G7 EN BIARRITZ

La protección de los líderes mundiales ‘sitia’ Biarritz

Los comerciantes se quejan del bajón de actividad entre calles valladas, controles y cacheos

09.02.2020 | 13:21
Agentes de la policía montada patrullan en una playa de Biarritz desierta ayer, primer día de la cumbre.

Los comerciantes se quejan del bajón de actividad entre calles valladas, controles y cacheos

Biarritz es famosa por ser desde hace tiempo la playa de las reinas y la reina de las playas. Sin embargo desde el viernes, la Playa Grande de la ciudad en la que veranea parte de la aristocracia y miles de personas procedentes de los cinco continentes está totalmente cerrada. La medida es inédita en pleno mes de agosto. Y cerca de los lugares en los que se celebra la cumbre, el Casino y el espacio Bellevue, las calles están totalmente valladas y tapadas con plásticos de casi dos metros de altura. En las terrazas, sirven bebidas únicamente en vasos de plástico ya que durante el G7 no se pueden utilizar copas de cristal en la calle. Numerosos establecimientos han cerrado sus puertas durante varios días, entre ellos el cine Royal o el crematorio de Biarritz.
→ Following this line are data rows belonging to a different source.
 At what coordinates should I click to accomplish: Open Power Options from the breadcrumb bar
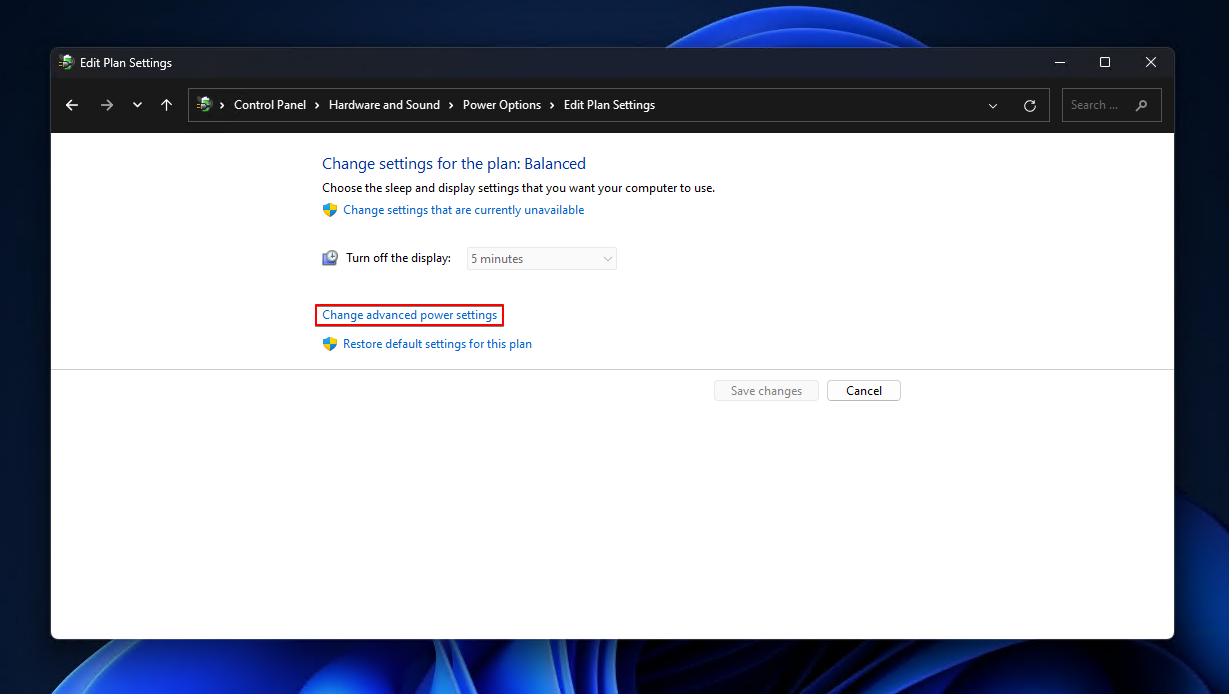coord(502,104)
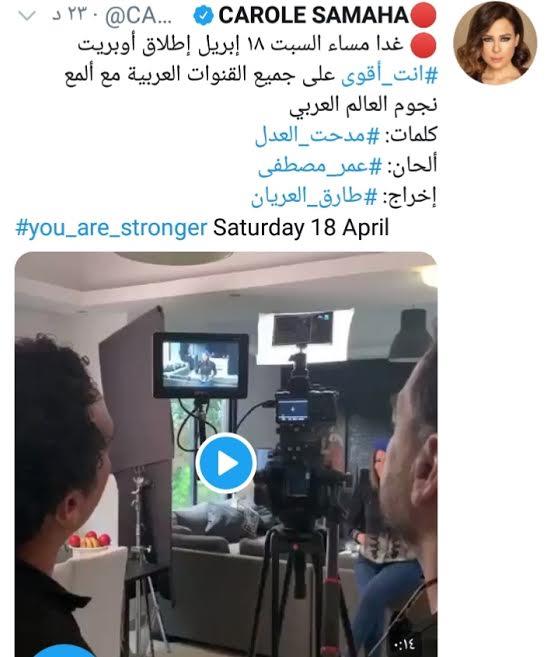Open the CAROLE SAMAHA display name
554x657 pixels.
tap(313, 16)
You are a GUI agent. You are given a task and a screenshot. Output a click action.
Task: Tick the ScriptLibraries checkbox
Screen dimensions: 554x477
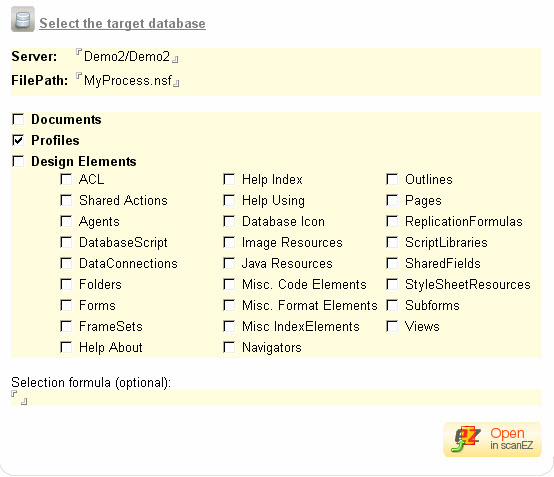[x=392, y=242]
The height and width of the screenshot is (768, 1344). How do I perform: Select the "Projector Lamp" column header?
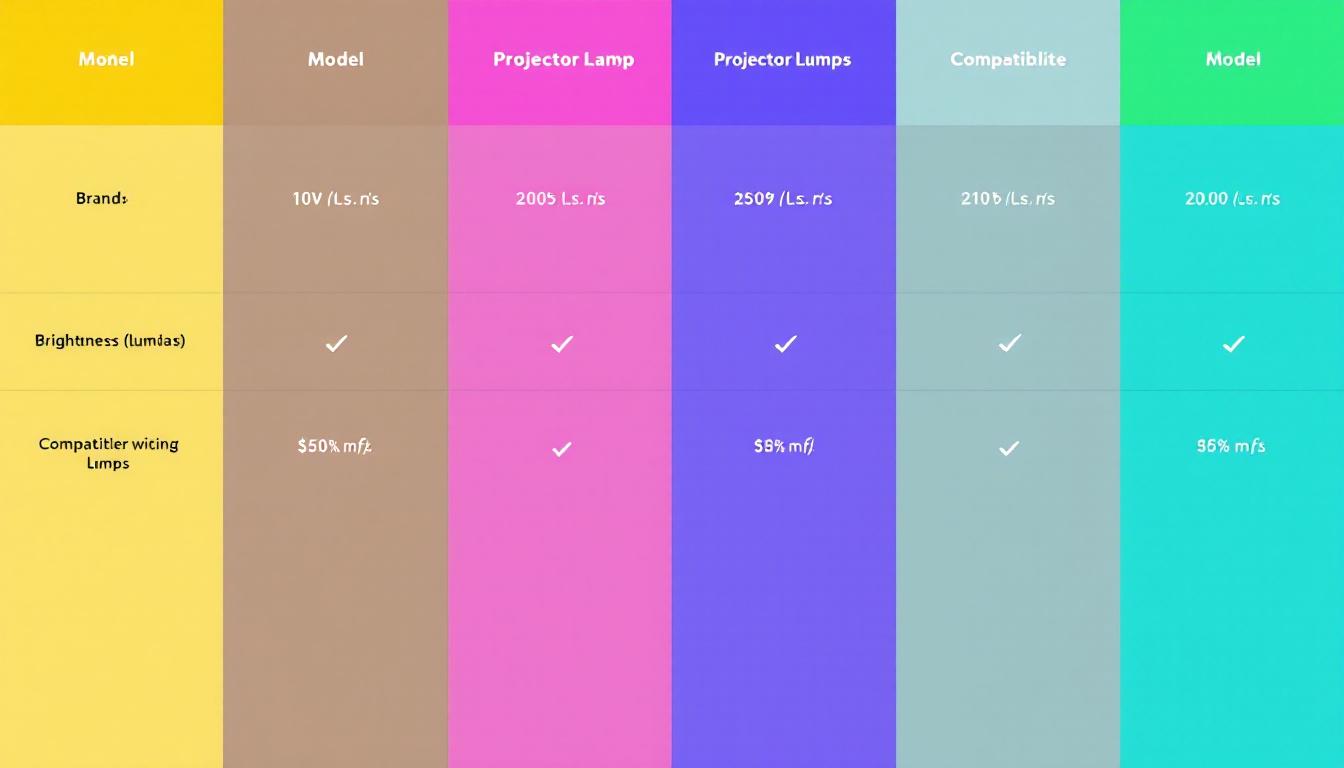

Más de trece mil agentes vigilan la zona, entre ellos policías, gendarmes y militares franceses, españoles, norte americanos e incluso miembros de la Ertzain-tza. La mayoría lleva uniforme mientras otros van de paisano. Se da la circunstancia de que en algunas calles, en algunos momentos del día nueve de cada diez personas son miembros de las fuerzas del orden.

En Biarritz, numerosos vecinos muestran su hostilidad para con la cumbre internacional y lamentan que la ciudad esté totalmente blindada. Desde el viernes la localidad labortana está dividida en tres áreas y la zona roja, contigua al Casino parece un auténtico desierto. Según Thomas, un empresario parisino que suele veranear en Euskadi norte, ayer los controles fueron más estrictos que durante la semana pasada, con cacheos muy frecuentes, incluso cuando sale a la calle para comprar pan. Nathalie y Jeanine, dos comerciantes de la céntrica avenida Edouard VII, se quejan de que su actividad haya disminuido un 90% en los últimos días. "Tardamos 30 o 45 minutos en ir a trabajar, es diez veces más que durante el resto del año" señalan.

Más de tres mil periodistas de todo el planeta se encuentran estos días en la ciudad balneario de Lapurdi. Gilles Couture, de Quebec, cree que es posiblemente la última cumbre de este tipo y subraya la presencia de representantes claramente antieuropeos como Donald Trump o Boris Jonhson. Otros reporteros añaden que las medidas que se adopten en Biarritz puedan resultar limitadas dado que no participan en la cumbre grandes países como Rusia, China, India o Australia. De los tres mil periodistas, tan solo doscientos han podido permanecer en la zona más céntrica de Biarritz, por ejemplo, en las inmediaciones del prestigioso Hotel du Palais, que ha sido totalmente renovado y donde estos días residen los líderes mundiales. La Marina vigila el litoral, totalmente prohibido para los surfistas que se pierden buenas olas y un poco más al norte, en Tarnos, en Las Landas, el ejército francés cuenta con un importante despliegue con misiles para hacer frente a un posible ataque aéreo. Hoy, las medidas de seguridad se trasladarán al interior de Iparralde dado que las primeras damas visitarán la localidad labortana de Ezpeleta también conocida a nivel mundial por la producción del pimiento.